Russell Bruhn, a spokesperson for Brevard Public Schools, said the district removed Epic because of a new Florida law that requires book-by-book reviews of online libraries. According to the law, signed by Republican Gov. Ron DeSantis, “each book made available to students” through a school library must be “selected by a school district employee.” Epic says its online libraries are curated by employees to make sure they’re age-appropriate.
Bruhn said that no parents complained about the app and that no specific books had concerned school officials but that officials decided the collection needed review.
“We did not receive any complaints about Epic,” Bruhn said, but he acknowledged “it had never been fully vetted or approved by the school system.”
He said he didn’t know how many of the system’s 70,000 students previously had free access, and he didn’t know whether access would eventually be restored.
Bruhn said it would be incorrect to see the removal as part of a censorship campaign.
“We’re not banning books in Brevard County,” he said. “We want to have a consistent review of educational materials.”

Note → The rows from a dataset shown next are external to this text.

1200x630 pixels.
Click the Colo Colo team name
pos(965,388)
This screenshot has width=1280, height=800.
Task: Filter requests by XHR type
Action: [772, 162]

Hough, the vice president of Families for Safe Schools, a local group formed last year to counter conservative parents, is running for a seat on the school board because of disagreements with its direction. She said she believes the state mandate and another new law prohibiting classroom discussion of gender identity were creating a climate of fear.
“Our laws now have made everyone that a parent is going to sue the school district over what they don’t really know if they’re allowed to have or not have, because the laws are so vague,” she said.
Critics of the e-reader apps have also been taken aback by how swiftly schools can take down entire collections.
“Within 24 hours, they shut it down,” Trisha Lucente, the mother of the kindergartner in Williamson County, Tennessee, said in a recent interview on a conservative YouTube show. Lucente is the president of Parents Choice Tennessee, a conservative group.
“That was a pretty drastic response,” she said, adding that she was used to school bureaucracy’s moving more slowly. The Epic app is now back online at the county schools, but parents can request to have it removed from devices for their children.
In a phone interview, Lucente said she believes schools should steer clear of subjects such as sexuality and religion. “Kids should never have anything at their fingertips to prompt those questions,” she said.
The conflicts reflect how some school districts and parents are only now catching up to the amount of technology kids use every day and how it changes their lives. US students in kindergarten through 12th grade used an average of 74 different tech products each during the first half of this school year, according to LearnPlatform, a North Carolina company that advises schools and ed tech companies.
“Tech is not just tech,” Rod Berger, a former school administrator who’s now a strategist in the education technology industry. He lives in Williamson County and spoke against the Epic ban there.